Task description:
Look below for the line containing "Where should I click to: Open your" and the line containing "Open the Breakpoint"; repeat exactly those two lines and all lines between them, and nothing else.

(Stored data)
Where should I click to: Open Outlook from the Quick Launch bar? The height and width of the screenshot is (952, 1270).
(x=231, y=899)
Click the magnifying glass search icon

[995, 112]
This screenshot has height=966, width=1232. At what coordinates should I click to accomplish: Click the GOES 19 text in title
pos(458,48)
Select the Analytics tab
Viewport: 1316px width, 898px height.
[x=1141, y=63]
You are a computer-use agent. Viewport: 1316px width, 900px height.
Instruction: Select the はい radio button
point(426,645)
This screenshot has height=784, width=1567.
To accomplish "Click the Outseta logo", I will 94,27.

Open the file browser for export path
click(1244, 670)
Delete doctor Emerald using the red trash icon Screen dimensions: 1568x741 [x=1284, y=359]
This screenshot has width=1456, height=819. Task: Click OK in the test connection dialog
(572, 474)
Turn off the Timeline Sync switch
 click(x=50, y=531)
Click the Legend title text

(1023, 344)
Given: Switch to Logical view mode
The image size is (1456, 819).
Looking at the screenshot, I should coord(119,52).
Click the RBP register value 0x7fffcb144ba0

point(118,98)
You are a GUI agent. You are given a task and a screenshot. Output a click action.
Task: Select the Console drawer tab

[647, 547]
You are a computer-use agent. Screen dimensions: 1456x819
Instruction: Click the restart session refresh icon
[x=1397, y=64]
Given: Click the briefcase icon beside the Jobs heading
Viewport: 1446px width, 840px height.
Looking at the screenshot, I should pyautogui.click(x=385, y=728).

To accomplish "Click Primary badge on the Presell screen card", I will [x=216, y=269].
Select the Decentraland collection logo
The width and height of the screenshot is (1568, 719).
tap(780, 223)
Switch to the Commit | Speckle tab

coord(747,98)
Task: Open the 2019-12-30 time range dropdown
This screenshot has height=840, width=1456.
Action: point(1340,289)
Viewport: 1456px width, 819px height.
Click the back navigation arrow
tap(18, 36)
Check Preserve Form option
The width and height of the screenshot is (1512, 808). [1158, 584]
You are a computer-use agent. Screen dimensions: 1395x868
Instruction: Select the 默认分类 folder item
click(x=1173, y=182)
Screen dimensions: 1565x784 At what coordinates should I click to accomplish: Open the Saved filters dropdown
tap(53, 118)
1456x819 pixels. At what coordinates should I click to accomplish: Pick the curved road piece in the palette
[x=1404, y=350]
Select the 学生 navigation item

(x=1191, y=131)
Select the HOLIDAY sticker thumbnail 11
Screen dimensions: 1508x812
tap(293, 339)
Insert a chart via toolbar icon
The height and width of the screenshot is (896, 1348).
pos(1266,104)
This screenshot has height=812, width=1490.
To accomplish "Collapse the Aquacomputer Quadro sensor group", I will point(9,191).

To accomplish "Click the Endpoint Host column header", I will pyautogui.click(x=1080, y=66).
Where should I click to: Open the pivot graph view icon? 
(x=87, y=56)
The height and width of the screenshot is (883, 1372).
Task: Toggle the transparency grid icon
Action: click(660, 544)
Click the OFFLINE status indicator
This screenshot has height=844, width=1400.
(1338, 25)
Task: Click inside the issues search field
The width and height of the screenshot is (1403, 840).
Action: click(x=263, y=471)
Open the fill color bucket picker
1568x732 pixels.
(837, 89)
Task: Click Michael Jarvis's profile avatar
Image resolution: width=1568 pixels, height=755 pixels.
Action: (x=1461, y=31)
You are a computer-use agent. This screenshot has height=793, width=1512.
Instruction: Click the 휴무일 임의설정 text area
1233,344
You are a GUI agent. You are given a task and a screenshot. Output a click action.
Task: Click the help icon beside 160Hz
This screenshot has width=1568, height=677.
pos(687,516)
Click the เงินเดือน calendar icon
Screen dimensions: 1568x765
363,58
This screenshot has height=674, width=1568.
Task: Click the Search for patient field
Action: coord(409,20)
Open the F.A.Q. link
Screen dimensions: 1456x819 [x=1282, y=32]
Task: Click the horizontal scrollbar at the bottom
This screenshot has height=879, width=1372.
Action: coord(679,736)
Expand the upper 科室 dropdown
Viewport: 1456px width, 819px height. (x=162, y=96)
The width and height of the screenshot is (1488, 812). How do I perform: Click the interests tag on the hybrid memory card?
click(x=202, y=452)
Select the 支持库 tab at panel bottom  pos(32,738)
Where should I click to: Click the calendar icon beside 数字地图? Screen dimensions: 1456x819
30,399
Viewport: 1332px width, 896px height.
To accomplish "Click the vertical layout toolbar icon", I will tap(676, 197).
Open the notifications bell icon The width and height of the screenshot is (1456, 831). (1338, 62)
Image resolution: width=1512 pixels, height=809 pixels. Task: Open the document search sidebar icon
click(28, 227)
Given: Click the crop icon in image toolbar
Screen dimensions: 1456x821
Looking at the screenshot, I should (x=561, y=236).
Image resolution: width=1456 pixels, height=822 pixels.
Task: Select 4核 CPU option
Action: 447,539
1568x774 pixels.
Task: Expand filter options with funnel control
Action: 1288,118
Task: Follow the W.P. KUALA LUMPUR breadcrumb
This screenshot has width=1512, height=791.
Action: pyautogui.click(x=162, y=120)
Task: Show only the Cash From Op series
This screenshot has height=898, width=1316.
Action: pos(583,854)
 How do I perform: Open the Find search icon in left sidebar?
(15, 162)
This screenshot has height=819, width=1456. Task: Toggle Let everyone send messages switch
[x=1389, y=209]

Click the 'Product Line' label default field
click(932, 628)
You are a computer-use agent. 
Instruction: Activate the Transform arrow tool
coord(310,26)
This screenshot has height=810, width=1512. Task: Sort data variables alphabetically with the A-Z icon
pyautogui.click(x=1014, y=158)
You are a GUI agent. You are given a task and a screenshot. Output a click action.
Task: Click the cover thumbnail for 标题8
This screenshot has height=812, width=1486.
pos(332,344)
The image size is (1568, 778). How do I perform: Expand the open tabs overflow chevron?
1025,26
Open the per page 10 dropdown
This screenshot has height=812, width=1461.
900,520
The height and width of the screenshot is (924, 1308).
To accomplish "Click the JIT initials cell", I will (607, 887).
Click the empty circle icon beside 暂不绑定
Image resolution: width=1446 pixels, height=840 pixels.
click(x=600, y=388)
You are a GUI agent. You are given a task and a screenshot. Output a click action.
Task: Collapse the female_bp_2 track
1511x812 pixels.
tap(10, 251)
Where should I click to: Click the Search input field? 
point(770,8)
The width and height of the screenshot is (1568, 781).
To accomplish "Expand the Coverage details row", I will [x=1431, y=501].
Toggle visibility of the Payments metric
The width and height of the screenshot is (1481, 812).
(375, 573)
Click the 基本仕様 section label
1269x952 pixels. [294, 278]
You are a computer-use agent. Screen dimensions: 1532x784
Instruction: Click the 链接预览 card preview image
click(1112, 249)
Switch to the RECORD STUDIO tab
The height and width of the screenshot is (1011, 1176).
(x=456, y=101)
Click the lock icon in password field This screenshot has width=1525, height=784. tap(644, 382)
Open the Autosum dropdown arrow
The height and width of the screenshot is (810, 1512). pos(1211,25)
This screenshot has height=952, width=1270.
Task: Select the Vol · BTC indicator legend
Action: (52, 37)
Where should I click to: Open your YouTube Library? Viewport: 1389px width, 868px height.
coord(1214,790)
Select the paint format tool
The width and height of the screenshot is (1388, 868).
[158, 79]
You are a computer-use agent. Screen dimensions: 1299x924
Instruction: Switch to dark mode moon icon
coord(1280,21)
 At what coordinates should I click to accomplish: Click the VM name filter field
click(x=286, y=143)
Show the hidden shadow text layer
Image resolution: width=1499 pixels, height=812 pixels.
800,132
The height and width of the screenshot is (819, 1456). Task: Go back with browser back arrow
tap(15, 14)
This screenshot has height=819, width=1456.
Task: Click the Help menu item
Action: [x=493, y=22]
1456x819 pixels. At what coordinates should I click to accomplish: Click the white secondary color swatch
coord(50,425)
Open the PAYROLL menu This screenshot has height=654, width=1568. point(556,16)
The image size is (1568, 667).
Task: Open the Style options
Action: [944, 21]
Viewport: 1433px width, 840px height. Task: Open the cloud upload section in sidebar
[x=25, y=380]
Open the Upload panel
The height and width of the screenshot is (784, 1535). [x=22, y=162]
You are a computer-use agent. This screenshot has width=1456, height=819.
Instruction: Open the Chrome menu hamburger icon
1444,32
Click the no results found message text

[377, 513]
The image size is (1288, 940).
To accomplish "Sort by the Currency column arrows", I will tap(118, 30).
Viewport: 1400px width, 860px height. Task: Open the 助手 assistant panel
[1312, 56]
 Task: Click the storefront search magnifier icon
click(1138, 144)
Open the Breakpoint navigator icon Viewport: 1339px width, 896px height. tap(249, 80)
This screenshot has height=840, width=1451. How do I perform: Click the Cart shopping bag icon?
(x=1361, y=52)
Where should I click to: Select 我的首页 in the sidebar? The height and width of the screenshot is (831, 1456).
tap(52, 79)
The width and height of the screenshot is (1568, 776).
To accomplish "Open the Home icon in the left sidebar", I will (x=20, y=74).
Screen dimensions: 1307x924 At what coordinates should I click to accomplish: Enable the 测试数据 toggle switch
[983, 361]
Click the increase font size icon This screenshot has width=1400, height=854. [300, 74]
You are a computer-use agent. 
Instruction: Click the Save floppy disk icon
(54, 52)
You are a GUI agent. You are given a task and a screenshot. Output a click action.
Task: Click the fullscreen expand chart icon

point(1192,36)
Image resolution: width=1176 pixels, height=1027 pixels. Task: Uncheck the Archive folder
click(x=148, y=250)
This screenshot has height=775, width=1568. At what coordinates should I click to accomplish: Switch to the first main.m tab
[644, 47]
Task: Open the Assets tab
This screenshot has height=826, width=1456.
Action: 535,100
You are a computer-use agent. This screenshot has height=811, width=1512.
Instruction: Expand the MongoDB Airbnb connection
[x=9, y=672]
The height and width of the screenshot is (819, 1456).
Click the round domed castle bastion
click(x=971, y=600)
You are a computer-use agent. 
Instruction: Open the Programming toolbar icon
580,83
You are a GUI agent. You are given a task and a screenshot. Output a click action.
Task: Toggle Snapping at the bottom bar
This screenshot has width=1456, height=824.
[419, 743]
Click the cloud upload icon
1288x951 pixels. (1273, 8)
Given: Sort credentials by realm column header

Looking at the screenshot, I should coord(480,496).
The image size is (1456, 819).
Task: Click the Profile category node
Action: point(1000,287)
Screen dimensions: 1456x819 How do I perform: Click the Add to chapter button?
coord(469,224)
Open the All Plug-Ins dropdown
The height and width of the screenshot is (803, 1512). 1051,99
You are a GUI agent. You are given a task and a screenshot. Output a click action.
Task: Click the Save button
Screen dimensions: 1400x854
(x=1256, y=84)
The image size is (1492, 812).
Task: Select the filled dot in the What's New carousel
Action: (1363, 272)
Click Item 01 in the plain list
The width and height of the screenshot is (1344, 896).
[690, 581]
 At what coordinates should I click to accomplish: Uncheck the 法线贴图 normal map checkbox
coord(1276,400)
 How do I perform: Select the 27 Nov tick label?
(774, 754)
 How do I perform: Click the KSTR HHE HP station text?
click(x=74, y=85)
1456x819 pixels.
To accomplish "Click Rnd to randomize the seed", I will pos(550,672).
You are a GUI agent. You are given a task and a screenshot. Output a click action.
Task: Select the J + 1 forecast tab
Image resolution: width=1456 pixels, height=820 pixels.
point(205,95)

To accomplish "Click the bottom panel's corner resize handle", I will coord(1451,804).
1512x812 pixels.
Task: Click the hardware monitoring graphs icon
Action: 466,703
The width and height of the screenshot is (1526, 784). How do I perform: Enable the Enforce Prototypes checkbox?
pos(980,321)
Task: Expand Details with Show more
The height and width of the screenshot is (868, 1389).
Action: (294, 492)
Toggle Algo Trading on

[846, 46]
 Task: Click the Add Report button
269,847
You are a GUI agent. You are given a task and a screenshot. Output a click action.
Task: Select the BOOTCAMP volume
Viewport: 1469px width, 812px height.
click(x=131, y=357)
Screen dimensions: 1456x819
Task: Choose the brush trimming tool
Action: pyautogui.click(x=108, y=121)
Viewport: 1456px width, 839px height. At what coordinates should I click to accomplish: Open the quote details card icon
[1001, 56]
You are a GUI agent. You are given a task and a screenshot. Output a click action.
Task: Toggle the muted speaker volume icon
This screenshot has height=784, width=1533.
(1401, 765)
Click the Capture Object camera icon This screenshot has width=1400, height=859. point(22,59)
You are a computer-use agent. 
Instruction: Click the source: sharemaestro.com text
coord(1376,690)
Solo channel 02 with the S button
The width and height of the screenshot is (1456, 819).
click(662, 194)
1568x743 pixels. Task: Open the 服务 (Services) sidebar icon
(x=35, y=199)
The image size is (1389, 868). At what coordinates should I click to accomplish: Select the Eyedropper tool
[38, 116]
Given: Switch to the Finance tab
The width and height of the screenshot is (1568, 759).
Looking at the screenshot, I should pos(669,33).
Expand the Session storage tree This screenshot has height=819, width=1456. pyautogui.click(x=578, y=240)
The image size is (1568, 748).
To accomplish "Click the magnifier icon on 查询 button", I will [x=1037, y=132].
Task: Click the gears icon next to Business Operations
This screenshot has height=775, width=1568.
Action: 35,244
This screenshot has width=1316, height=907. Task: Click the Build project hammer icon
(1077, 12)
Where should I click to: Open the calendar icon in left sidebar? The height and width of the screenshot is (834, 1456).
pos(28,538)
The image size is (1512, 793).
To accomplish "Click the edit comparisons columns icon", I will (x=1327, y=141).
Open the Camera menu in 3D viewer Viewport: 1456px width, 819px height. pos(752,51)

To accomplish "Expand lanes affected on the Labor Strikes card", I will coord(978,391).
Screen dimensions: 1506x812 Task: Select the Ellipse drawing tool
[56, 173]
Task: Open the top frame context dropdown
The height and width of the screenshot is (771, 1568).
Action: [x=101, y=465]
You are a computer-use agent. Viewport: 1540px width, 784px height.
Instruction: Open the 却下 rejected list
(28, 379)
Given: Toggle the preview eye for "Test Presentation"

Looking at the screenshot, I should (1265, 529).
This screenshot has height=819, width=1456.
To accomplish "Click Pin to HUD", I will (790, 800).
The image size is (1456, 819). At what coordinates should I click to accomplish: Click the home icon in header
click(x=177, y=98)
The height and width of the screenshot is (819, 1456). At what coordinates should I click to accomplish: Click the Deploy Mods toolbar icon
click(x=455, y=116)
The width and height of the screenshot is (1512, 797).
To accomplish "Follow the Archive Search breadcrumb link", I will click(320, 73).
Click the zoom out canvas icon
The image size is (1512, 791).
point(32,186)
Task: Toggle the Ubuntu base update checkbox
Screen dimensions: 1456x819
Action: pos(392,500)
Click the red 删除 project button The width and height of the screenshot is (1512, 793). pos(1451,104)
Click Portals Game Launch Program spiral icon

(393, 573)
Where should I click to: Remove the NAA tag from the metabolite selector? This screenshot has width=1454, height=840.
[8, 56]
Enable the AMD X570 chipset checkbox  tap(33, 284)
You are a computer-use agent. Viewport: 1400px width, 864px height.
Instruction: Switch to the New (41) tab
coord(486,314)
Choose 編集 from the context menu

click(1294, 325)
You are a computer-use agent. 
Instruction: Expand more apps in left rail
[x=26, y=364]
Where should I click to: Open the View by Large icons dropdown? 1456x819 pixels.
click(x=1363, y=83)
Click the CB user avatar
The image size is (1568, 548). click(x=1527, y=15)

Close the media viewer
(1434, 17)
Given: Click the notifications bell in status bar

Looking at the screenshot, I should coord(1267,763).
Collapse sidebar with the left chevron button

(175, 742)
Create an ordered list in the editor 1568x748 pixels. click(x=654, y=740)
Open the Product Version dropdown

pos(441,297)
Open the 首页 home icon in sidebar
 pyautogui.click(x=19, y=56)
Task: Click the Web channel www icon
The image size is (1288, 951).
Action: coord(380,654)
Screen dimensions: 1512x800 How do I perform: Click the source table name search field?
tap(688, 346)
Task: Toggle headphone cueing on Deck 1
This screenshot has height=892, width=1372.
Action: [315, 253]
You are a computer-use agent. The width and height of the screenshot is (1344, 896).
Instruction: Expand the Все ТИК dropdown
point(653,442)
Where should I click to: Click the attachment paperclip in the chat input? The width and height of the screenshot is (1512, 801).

Written reply:
Where should I click to: Open your YouTube Library? Viewport: 1389px width, 868px height.
coord(1214,790)
Select the paint format tool
The width and height of the screenshot is (1388, 868).
[158, 79]
You are a computer-use agent. Screen dimensions: 1299x924
Instruction: Switch to dark mode moon icon
coord(1280,21)
 At what coordinates should I click to accomplish: Click the VM name filter field
click(x=286, y=143)
Show the hidden shadow text layer
Image resolution: width=1499 pixels, height=812 pixels.
800,132
The height and width of the screenshot is (819, 1456). Task: Go back with browser back arrow
tap(15, 14)
This screenshot has height=819, width=1456.
Task: Click the Help menu item
Action: [x=493, y=22]
1456x819 pixels. At what coordinates should I click to accomplish: Click the white secondary color swatch
coord(50,425)
Open the PAYROLL menu This screenshot has height=654, width=1568. point(556,16)
The image size is (1568, 667).
Task: Open the Style options
Action: [944, 21]
Viewport: 1433px width, 840px height. Task: Open the cloud upload section in sidebar
[x=25, y=380]
Open the Upload panel
The height and width of the screenshot is (784, 1535). [x=22, y=162]
You are a computer-use agent. This screenshot has width=1456, height=819.
Instruction: Open the Chrome menu hamburger icon
1444,32
Click the no results found message text

[377, 513]
The image size is (1288, 940).
To accomplish "Sort by the Currency column arrows", I will tap(118, 30).
Viewport: 1400px width, 860px height. Task: Open the 助手 assistant panel
[1312, 56]
 Task: Click the storefront search magnifier icon
click(1138, 144)
Open the Breakpoint navigator icon Viewport: 1339px width, 896px height. tap(249, 80)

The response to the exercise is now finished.